- La Construction Historique D’une Marche

A partir de cet état des lieux, la deuxième partie s’interroge sur les héritages, les ruptures et les continuités temporelles inscrites dans l’espace. Un recours à l’histoire se justifie parce qu’elle constitue un réservoir de représentations mobilisables et mobilisées par les acteurs actuels qui y puisent en premier lieu la légitimité de leurs revendications territoriales ou frontalières : l’Inde n’hésita pas à exhumer un testament royal datant du IXè siècle pour affirmer ses positions sur le tracé de la portion ladakhi de la frontière; la Chine justifie sa souveraineté actuelle sur le Tibet sur la base d’allégeances ou de relations spécifiques datant de la dynastie Tang, voire de la dynastie Han.

Les temps longs historiques constituent un réservoir de légitimité qui n’est pas seulement de revendication, mais aussi de situation : les deux Etats contemporains que sont l’Inde (1947) et la Chine (1949) se considèrent comme légataires du passé historique des territoires qu’elles contrôlent aujourd’hui et l’héritage, explicitement revendiqué d’empires antérieurs, coloniaux autant que précoloniaux est, fondamentalement, celui de leur rayonnement régional actuel, comme des pratiques de gestion de « l’outre-frontière » induites. Les époques fondatrices (de l’identité) varient : si l’Inde contemporaine se réfère symboliquement au plus grand empire précolonial - celui d’Ashoka -, ce sont les héritages stratégiques du British Raj qu’elle assume, notamment celui de son inscription dans un sous-continent qui est indien et qui constitue son espace de référence, son « périmètre de sécurité » où s’applique une politique de rayonnement régional non dépourvue d’hégémonisme. En Chine, le discours officiel fait explicitement référence à la dynastie Han comme fondatrice de l’identité sociale et culturelle chinoise, mais ce sont les acquis territoriaux d’une dynastie « étrangère » - celle des Qing - que les gouvernements chinois successifs revendiquèrent comme légitimes depuis la révolution de 1911 et que la RPC a réalisé en grande partie à partir de 1949.

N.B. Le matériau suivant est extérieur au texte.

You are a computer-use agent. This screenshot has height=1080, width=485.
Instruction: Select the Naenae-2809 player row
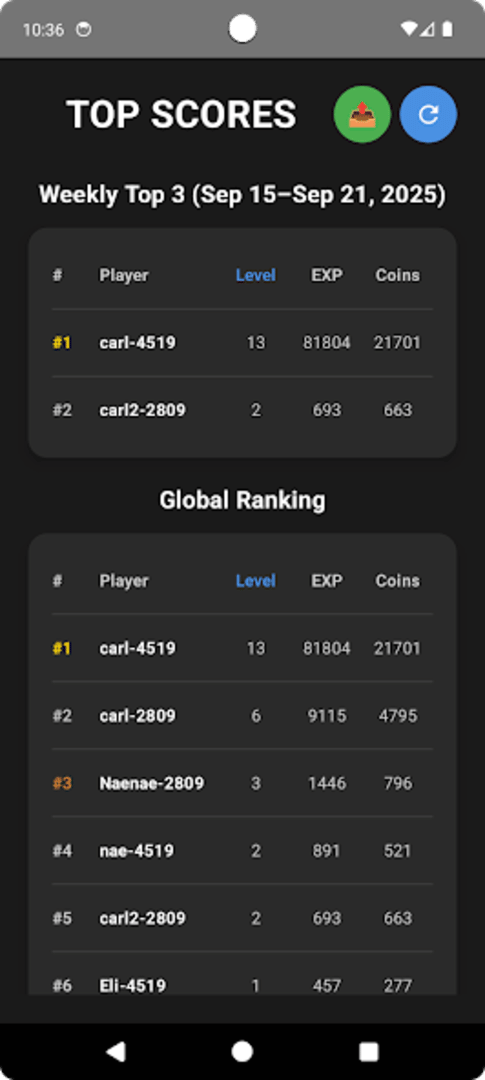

Le legs est aussi, pour l’Inde, celui de ses frontières terrestres, ou plutôt, parce qu’on était lors de leur création dans une configuration d’empire, du dispositif frontalier dont les frontières ne constituaient qu’un élément. L’histoire d’un siècle de présence politique (déléguée pour l’essentiel) comme d’action britanniques dans les Himalayas fut celle de la construction d’une marche, de l’insertion d’un espace en périphérie dans un espace de sécurité visant à la protection des abords septentrionaux de l’Inde britannique.

Mais l’indépendance négociée du pays n’aboutit pas à l’héritage entier du territoire du British Raj et la naissance « partagée » de l’Inde et du Pakistan a impliqué une double réduction territoriale du dispositif initial, tel que préservé dans la pensée stratégique des nouvelles élites indiennes : rétraction de la projection en avant par disparition des Etats-tampons imaginés par les Britanniques (d’ouest en est : Afghanistan, Tibet, Birmanie) et partition du piedmont sud-himalayen entre l’Inde et le Pakistan. Inversement, le versant nord des Himalayas fut le lieu d’une dynamique contraire d’expansion territoriale par l’intégration formelle du Tibet dans le nouvel Etat chinois : démantèlement d’un côté, construction de l’autre, avec comme conséquence la mise en coïncidence des limites de sécurité avec les limites nationales, qui sont d’ailleurs les seules frontières héritées du Raj que les Indiens aient à gérer.

Paradoxalement - mais n’est-ce pas là une expression historique du phénomène de marche - la colonisation n’a pas affecté, sauf de façon indirecte, les espaces himalayens, sauf à accroître l’autonomie dont ils disposaient. Elle les a en revanche écarté des dynamiques économiques à l’oeuvre dans les plaines, notamment du développement industriel affectant à la même époque l’Inde du nord.